Playing around with Keras to create a fashion image classifier


Those who shop for fashion online know the frustration of searching and trawling through multiple sites looking for something in particular, and when you finally do find it, it’s out of stock in your size, and you must start all over again.

I dream of one day selling my search plug-in to Google to find and curate clothing from online sites that are in stock, are the right size, are in my budget, and all the other factors that I’m searching for.

To enable this, I would build a tool that uses search terms, and/or an image or a description of the item and it will search the web for me. 

This project is a prototype to see how one would go about doing this, and whether machine learning makes it at all feasible.

Focusing on the image recognition aspect of the problem, I have built my own fashion data set from searching the internet and built and tuned machine learning models (convolutional neural networks (CNNs)) to see which works best for finding the images I am searching for.

For my code, please go to my github


My proposal comes about from a desire to solve a personal pain point, as I am a prolific online shopper. I’ve recently been encouraged by Google’s own product development for Google Search. Whenever people perform searches regularly, Google eventually brings out a specific tool for each kind of search, such as directions in Google Maps, and more recently, the ability to search airlines and book flights and hotels. I hope that this enhanced Fashion Search tool is just around the corner, but in the meantime, I will build my own.


The research question for this paper is “what is the best performing Machine Learning solution to accurately classify fashion images?”

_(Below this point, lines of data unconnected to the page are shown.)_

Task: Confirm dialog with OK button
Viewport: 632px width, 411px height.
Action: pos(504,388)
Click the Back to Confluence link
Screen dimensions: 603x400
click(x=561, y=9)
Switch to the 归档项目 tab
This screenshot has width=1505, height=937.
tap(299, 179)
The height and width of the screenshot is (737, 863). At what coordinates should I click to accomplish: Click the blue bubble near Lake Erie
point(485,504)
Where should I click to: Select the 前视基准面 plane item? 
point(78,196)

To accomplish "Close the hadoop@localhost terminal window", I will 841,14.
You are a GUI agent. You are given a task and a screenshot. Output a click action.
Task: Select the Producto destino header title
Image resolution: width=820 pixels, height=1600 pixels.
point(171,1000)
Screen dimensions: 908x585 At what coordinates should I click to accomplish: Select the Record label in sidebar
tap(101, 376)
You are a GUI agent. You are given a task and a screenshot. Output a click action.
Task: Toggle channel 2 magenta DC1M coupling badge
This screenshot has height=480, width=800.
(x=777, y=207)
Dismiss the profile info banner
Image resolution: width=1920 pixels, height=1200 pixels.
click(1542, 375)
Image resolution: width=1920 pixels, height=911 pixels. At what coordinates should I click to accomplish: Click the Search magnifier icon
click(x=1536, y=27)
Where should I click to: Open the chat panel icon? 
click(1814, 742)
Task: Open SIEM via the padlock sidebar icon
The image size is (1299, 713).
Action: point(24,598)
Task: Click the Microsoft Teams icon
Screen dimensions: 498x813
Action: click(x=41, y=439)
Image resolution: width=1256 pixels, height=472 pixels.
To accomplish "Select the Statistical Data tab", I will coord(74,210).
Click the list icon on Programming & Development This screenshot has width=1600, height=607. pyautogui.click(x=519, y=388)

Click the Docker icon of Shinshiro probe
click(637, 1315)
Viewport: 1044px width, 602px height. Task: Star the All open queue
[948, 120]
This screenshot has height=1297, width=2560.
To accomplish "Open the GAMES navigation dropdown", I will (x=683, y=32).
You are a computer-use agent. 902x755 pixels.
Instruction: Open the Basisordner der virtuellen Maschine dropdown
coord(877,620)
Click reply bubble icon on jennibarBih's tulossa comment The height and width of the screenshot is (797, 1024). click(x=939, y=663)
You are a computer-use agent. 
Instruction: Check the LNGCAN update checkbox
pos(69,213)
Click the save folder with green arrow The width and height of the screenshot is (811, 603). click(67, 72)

The two primary deliverables of this project are:

  • Creation of a labelled data set for use in my model,
  • An evaluation of machine learning and deep learning models for Fashion Image classification,

Being a team of one, my instructions for this project as outlined in class by Professor Muslea is to apply 3-5 machine learning algorithm to my dataset, and then experiment to improve the out-of-the-box results.


Due to the availability of online tutorials and documentation, I chose to use Keras with a Tensorflow back end, using Python language to build my data set and models.

The midterm objective was to build the initial small data set and train and evaluate two machine learning models end to end, which I accomplished, and whose methodology and results will be outlined below and in Section V.

The objective of the final paper was to expand the data set to ten classes like Fashion MNIST [1], develop more models, and improve the accuracy of the models, with the benchmark for performance being estimated human accuracy of 95%. Since the initial plan, I decided rather than spend time on routine work such as expanding my dataset to 10 classes, I have instead focused on transfer learning: fine tuning the VGG16 [2] model and the deeper CNN Resnet50[3] to gain practical experience engineering deep learning models.

A.    Dataset

1)    Creation of the dataset

The creator of Keras, Francois Chollet [4] outlined in the Keras blog an image classification CNN with over 94% accuracy on as little as 1000 images per class. Therefore, my objective was to obtain a minimum of 1000 images per class for my data set.

Initially, I scraped 100 images for each of three classes: Dresses, Pullovers and Shirts.

Unfortunately, the current method I am using has a limit of 100 images [5] per search term.

To bring the data set up to 1,000 images per class, I specified the colors for each search i.e. red dress, blue dress, yellow dress and so on, to work around the limit.  The search term was the folder the images were placed in, and once arranged into the 3 classes (dresses, shirts and pullovers), become the class labels.

2)    Data pre-processing

The dataset required cleaning as some images were unreadable. Then I utilized  data augmentation using Keras Image Data Generation [6] to change the images to bring the total images per class to 1000. If required, in future I could perform web scraping using Selenium web driver [5], or try using Bing Image API to more quickly increase the size of the dataset, which doesn’t have this limitation.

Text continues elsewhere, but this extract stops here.